• _GOAL_
Can you reproduce word for word the rows starting with the line that contains "will tap(11, 61)." and going on through the line that contains "pos(268,188)", both of those lines included, and nothing else?

-- start of STORED ROWS --

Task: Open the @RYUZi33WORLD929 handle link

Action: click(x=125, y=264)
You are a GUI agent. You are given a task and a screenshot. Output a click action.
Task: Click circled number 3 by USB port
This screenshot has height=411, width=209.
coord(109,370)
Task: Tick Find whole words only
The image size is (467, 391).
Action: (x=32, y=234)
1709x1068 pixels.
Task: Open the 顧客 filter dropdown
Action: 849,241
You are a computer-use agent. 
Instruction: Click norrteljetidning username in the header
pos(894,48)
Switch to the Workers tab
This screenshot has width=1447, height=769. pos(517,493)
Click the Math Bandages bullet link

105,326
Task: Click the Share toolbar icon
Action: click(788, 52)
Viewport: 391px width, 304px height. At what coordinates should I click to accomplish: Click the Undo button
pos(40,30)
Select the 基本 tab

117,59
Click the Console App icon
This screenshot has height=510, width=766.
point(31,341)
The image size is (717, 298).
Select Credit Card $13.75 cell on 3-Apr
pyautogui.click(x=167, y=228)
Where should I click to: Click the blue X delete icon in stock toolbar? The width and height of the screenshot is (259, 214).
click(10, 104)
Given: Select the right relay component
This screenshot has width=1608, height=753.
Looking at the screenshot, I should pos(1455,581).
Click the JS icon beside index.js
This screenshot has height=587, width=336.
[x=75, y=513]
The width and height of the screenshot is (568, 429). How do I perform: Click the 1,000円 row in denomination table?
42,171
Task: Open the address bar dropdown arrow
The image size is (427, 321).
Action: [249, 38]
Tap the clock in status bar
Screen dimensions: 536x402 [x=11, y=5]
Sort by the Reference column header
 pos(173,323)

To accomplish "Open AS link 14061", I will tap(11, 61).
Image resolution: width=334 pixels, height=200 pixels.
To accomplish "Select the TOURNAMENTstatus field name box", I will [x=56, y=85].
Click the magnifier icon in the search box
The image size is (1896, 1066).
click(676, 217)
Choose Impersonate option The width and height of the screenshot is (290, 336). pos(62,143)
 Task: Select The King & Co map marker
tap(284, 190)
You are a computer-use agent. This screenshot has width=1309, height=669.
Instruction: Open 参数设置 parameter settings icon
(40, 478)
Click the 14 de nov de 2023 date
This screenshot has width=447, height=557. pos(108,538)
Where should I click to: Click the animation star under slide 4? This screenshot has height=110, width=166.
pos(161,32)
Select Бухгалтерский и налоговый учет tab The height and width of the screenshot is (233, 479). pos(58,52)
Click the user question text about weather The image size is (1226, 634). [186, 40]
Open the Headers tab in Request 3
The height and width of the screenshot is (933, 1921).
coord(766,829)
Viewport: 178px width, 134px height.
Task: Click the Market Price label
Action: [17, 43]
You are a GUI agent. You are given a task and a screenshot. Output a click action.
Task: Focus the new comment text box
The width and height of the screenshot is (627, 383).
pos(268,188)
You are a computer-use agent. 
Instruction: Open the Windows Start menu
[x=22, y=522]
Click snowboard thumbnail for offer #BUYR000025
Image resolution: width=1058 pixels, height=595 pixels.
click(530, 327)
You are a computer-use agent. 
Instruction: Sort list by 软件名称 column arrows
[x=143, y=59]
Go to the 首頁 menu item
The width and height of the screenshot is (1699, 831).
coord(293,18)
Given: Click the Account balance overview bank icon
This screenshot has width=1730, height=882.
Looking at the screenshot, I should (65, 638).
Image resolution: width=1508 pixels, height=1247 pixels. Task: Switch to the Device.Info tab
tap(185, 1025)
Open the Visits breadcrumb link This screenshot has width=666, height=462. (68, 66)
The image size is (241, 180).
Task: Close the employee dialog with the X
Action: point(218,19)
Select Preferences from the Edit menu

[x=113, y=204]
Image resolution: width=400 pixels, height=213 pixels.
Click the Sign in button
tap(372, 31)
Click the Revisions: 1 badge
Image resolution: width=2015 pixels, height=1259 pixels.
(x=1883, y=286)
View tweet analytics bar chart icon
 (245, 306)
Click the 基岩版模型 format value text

-- end of STORED ROWS --

• _ANSWER FOR THIS EXERCISE_
To accomplish "Open AS link 14061", I will tap(11, 61).
Image resolution: width=334 pixels, height=200 pixels.
To accomplish "Select the TOURNAMENTstatus field name box", I will [x=56, y=85].
Click the magnifier icon in the search box
The image size is (1896, 1066).
click(676, 217)
Choose Impersonate option The width and height of the screenshot is (290, 336). pos(62,143)
 Task: Select The King & Co map marker
tap(284, 190)
You are a computer-use agent. This screenshot has width=1309, height=669.
Instruction: Open 参数设置 parameter settings icon
(40, 478)
Click the 14 de nov de 2023 date
This screenshot has width=447, height=557. pos(108,538)
Where should I click to: Click the animation star under slide 4? This screenshot has height=110, width=166.
pos(161,32)
Select Бухгалтерский и налоговый учет tab The height and width of the screenshot is (233, 479). pos(58,52)
Click the user question text about weather The image size is (1226, 634). [186, 40]
Open the Headers tab in Request 3
The height and width of the screenshot is (933, 1921).
coord(766,829)
Viewport: 178px width, 134px height.
Task: Click the Market Price label
Action: [17, 43]
You are a GUI agent. You are given a task and a screenshot. Output a click action.
Task: Focus the new comment text box
The width and height of the screenshot is (627, 383).
pos(268,188)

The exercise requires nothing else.